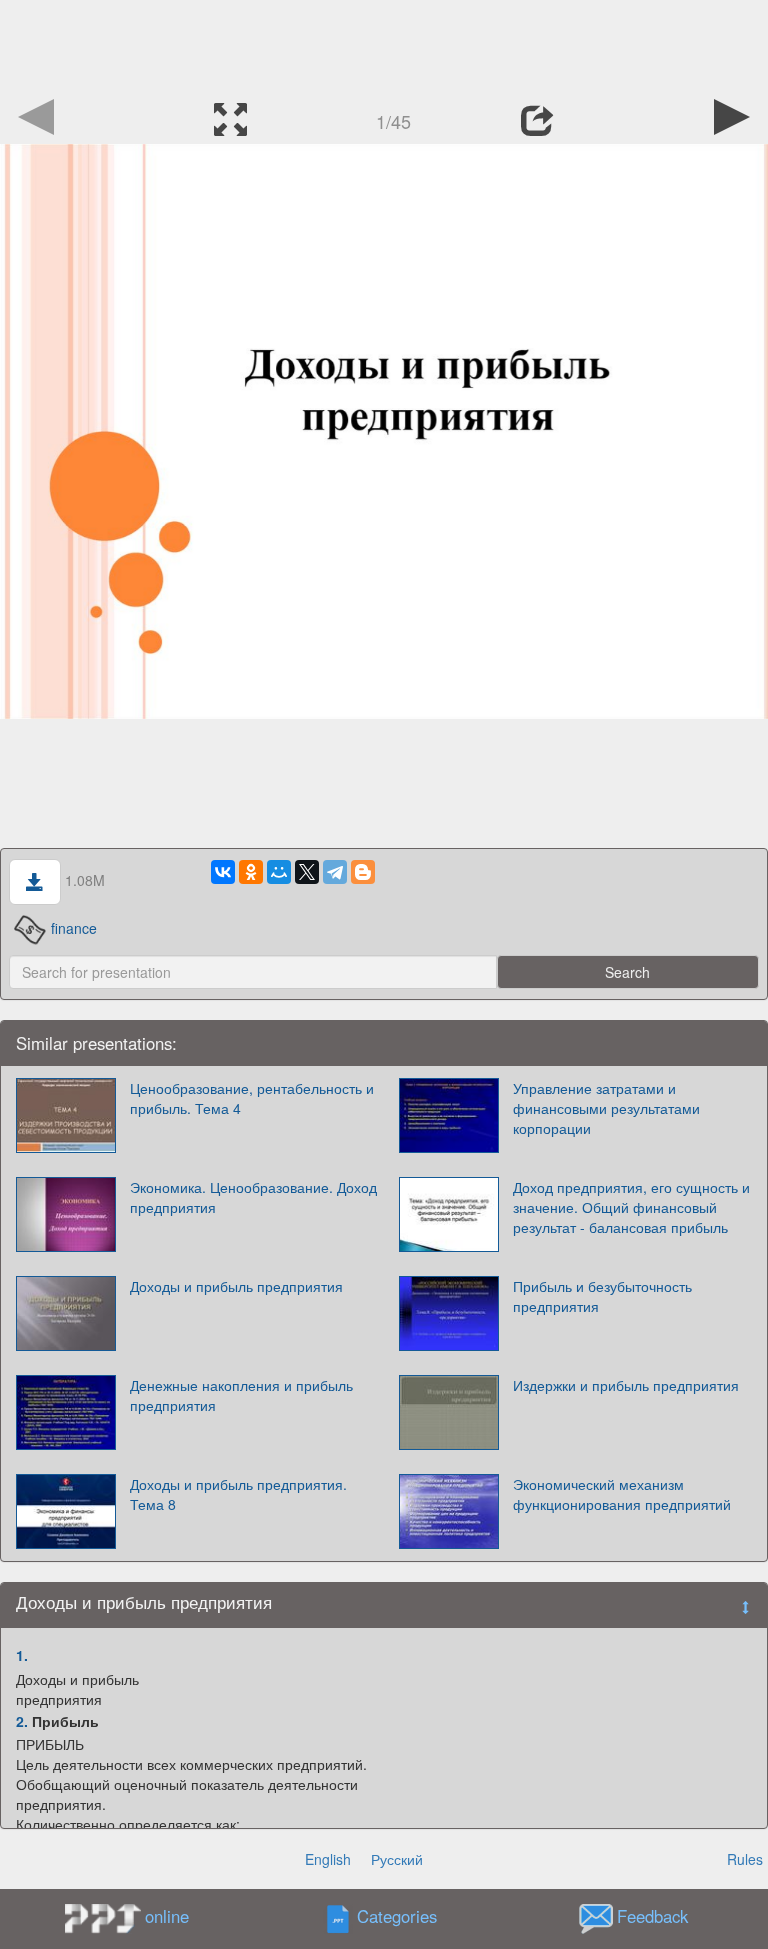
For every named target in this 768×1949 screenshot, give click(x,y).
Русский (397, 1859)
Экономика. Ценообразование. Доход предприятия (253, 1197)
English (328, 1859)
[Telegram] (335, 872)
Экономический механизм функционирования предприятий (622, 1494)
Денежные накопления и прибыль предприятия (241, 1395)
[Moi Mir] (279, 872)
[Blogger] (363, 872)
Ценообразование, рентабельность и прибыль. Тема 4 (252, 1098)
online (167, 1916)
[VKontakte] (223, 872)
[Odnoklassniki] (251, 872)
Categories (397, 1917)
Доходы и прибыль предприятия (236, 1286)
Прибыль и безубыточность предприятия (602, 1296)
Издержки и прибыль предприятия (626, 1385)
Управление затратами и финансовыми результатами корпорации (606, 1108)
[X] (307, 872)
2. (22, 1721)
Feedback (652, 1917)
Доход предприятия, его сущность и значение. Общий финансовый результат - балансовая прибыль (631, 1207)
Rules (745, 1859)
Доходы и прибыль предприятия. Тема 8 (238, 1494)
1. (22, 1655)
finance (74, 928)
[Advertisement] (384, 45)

____

■ **Requirement**: Output a verbatim copy of the entries and skip the pictures.

■ **Answer to this task**:
For every named target in this 768×1949 screenshot, give click(x,y).
Русский (397, 1859)
Экономика. Ценообразование. Доход предприятия (253, 1197)
English (328, 1859)
[Telegram] (335, 872)
Экономический механизм функционирования предприятий (622, 1494)
Денежные накопления и прибыль предприятия (241, 1395)
[Moi Mir] (279, 872)
[Blogger] (363, 872)
Ценообразование, рентабельность и прибыль. Тема 4 (252, 1098)
online (167, 1916)
[VKontakte] (223, 872)
[Odnoklassniki] (251, 872)
Categories (397, 1917)
Доходы и прибыль предприятия (236, 1286)
Прибыль и безубыточность предприятия (602, 1296)
Издержки и прибыль предприятия (626, 1385)
Управление затратами и финансовыми результатами корпорации (606, 1108)
[X] (307, 872)
2. (22, 1721)
Feedback (652, 1917)
Доход предприятия, его сущность и значение. Общий финансовый результат - балансовая прибыль (631, 1207)
Rules (745, 1859)
Доходы и прибыль предприятия. Тема 8 (238, 1494)
1. (22, 1655)
finance (74, 928)
[Advertisement] (384, 45)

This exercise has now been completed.